■ **Supplied records**
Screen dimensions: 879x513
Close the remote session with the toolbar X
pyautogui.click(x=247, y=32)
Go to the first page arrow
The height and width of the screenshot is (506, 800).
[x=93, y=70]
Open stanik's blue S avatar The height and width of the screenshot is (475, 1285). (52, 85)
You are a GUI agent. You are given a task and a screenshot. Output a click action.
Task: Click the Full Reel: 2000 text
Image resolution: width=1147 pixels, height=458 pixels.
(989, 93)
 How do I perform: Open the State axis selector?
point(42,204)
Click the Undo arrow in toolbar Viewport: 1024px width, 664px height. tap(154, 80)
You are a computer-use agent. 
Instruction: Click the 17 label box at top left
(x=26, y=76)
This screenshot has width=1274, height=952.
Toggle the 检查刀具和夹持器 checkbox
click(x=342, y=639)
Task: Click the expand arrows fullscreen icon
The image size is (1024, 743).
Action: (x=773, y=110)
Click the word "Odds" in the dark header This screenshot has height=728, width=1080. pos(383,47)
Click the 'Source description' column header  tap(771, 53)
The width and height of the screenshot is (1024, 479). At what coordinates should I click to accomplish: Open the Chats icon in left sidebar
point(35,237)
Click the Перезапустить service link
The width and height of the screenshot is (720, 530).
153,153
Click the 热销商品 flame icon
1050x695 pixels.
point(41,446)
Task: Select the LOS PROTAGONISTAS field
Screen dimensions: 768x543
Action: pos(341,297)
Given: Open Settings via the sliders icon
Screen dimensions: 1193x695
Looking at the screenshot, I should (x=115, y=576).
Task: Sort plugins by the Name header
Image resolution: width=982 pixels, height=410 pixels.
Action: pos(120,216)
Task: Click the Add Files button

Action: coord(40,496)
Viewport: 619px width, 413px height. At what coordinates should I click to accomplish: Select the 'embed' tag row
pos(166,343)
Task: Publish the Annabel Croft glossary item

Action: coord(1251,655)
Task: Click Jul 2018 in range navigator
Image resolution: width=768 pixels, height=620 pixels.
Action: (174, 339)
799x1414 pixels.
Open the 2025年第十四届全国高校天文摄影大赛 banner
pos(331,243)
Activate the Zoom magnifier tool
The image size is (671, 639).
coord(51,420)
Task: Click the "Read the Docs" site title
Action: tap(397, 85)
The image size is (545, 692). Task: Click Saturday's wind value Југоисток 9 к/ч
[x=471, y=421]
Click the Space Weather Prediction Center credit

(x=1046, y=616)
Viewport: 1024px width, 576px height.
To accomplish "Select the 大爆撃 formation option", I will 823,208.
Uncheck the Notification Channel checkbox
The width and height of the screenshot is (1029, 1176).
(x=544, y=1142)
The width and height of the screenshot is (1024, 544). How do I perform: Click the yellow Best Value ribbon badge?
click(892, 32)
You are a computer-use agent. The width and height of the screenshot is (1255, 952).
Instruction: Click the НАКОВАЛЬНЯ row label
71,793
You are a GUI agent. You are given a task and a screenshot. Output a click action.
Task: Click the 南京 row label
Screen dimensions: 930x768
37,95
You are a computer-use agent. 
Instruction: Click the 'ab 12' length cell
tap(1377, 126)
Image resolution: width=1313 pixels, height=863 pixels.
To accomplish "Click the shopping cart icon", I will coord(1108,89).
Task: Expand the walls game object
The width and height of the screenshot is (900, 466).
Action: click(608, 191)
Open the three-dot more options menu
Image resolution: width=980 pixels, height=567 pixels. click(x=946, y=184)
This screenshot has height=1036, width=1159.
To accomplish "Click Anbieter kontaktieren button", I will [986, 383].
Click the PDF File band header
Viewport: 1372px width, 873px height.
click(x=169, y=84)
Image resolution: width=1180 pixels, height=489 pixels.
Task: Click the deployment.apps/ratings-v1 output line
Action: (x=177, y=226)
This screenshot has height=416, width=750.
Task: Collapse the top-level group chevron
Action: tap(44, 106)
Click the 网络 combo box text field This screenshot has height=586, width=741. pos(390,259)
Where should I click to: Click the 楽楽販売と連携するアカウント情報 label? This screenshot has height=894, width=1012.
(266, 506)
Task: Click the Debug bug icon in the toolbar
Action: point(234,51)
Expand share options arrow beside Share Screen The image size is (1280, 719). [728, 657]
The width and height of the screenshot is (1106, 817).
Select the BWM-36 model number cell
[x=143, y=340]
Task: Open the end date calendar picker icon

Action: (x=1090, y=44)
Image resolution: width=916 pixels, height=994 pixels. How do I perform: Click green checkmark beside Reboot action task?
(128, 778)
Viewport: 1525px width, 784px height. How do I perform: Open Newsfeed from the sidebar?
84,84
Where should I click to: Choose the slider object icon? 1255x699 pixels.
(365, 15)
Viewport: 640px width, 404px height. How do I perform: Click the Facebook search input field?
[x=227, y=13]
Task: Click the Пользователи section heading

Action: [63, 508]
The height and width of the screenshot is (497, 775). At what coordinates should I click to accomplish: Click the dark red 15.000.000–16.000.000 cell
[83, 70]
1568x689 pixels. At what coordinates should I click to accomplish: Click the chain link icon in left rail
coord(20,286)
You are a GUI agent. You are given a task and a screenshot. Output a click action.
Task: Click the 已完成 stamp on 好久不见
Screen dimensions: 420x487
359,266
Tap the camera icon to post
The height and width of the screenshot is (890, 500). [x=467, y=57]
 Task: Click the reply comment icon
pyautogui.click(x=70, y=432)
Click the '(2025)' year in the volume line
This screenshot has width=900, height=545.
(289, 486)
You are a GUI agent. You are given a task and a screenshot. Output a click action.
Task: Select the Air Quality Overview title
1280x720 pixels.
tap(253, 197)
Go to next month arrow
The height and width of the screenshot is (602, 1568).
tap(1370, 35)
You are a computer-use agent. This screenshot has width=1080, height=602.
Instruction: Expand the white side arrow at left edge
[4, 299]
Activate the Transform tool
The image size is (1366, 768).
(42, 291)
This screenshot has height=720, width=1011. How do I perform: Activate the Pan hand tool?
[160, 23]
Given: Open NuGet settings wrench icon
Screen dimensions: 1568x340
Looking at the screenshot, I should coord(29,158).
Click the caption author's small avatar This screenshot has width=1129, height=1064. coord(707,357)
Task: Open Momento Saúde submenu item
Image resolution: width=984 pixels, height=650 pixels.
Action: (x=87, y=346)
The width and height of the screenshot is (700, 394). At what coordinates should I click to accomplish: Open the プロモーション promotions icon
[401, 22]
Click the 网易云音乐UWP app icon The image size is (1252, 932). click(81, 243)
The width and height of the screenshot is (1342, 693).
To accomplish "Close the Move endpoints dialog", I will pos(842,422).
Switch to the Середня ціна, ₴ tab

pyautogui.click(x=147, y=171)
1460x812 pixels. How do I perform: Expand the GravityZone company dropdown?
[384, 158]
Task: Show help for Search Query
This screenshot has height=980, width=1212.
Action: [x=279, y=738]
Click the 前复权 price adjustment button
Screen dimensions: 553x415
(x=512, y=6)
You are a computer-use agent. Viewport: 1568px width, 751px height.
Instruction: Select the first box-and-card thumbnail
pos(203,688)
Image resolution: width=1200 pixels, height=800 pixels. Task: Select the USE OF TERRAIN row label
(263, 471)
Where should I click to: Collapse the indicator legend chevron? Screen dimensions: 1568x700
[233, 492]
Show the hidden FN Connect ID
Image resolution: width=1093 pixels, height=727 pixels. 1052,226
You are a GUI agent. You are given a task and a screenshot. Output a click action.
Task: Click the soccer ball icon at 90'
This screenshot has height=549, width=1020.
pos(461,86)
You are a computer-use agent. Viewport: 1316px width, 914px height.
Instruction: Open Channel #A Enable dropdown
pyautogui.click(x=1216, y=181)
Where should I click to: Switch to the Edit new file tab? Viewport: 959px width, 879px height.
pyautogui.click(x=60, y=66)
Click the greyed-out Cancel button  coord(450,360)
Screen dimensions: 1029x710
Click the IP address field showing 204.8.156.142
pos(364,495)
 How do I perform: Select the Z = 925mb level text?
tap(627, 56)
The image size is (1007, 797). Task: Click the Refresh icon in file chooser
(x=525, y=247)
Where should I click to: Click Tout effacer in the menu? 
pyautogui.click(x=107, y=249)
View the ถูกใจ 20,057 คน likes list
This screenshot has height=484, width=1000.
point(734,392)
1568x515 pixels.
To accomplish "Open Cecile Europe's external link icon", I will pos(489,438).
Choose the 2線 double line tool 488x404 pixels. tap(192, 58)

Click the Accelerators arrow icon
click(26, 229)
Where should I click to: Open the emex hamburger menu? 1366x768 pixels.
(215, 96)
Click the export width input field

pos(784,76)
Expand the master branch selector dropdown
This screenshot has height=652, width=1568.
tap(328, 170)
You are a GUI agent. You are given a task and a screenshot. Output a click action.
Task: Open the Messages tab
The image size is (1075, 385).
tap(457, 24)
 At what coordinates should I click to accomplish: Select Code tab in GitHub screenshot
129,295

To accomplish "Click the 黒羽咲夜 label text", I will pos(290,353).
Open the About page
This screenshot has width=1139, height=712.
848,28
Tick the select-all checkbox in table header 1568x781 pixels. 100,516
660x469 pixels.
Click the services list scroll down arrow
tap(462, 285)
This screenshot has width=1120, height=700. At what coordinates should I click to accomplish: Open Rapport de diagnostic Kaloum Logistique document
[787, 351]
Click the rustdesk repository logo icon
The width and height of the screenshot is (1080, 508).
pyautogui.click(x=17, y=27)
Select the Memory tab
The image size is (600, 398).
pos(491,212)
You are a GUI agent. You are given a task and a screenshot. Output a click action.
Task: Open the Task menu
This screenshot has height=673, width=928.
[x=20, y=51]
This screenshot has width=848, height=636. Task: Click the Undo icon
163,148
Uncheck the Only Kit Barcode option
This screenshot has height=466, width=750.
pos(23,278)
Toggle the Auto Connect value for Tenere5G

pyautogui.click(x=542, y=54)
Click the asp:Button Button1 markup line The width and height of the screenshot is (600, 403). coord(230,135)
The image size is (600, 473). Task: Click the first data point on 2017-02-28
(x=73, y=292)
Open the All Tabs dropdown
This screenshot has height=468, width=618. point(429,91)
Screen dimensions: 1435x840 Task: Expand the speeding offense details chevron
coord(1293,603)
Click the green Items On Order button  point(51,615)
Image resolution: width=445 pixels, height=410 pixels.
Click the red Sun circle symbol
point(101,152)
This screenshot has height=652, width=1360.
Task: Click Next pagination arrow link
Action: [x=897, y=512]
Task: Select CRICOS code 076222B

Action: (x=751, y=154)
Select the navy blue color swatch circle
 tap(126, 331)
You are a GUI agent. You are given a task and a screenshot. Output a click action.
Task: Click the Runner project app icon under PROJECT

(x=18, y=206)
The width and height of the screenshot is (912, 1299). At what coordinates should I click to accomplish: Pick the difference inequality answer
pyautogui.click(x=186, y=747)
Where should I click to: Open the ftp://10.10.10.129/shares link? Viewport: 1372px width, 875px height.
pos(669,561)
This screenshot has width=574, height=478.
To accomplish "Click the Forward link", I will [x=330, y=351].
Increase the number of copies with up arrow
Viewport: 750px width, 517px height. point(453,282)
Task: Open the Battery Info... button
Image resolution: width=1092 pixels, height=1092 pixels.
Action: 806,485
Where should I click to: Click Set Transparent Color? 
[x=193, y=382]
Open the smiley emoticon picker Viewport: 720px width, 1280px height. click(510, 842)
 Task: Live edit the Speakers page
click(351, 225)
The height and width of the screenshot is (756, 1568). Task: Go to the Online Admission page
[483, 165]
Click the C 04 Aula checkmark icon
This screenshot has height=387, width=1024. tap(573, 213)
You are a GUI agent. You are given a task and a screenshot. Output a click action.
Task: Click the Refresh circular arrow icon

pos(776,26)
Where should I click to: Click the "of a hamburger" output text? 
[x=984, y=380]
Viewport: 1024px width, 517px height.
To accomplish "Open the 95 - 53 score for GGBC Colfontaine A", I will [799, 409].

■ **Assignment**
Copy all the lines from the data above that hold the word "computer".

■ **Response below**
You are a computer-use agent. 
You are a computer-use agent. The width and height of the screenshot is (1255, 952).
You are a computer-use agent. 
You are a computer-use agent. This screenshot has width=1080, height=602.
You are a computer-use agent. Viewport: 1568px width, 751px height.
You are a computer-use agent. Viewport: 1316px width, 914px height.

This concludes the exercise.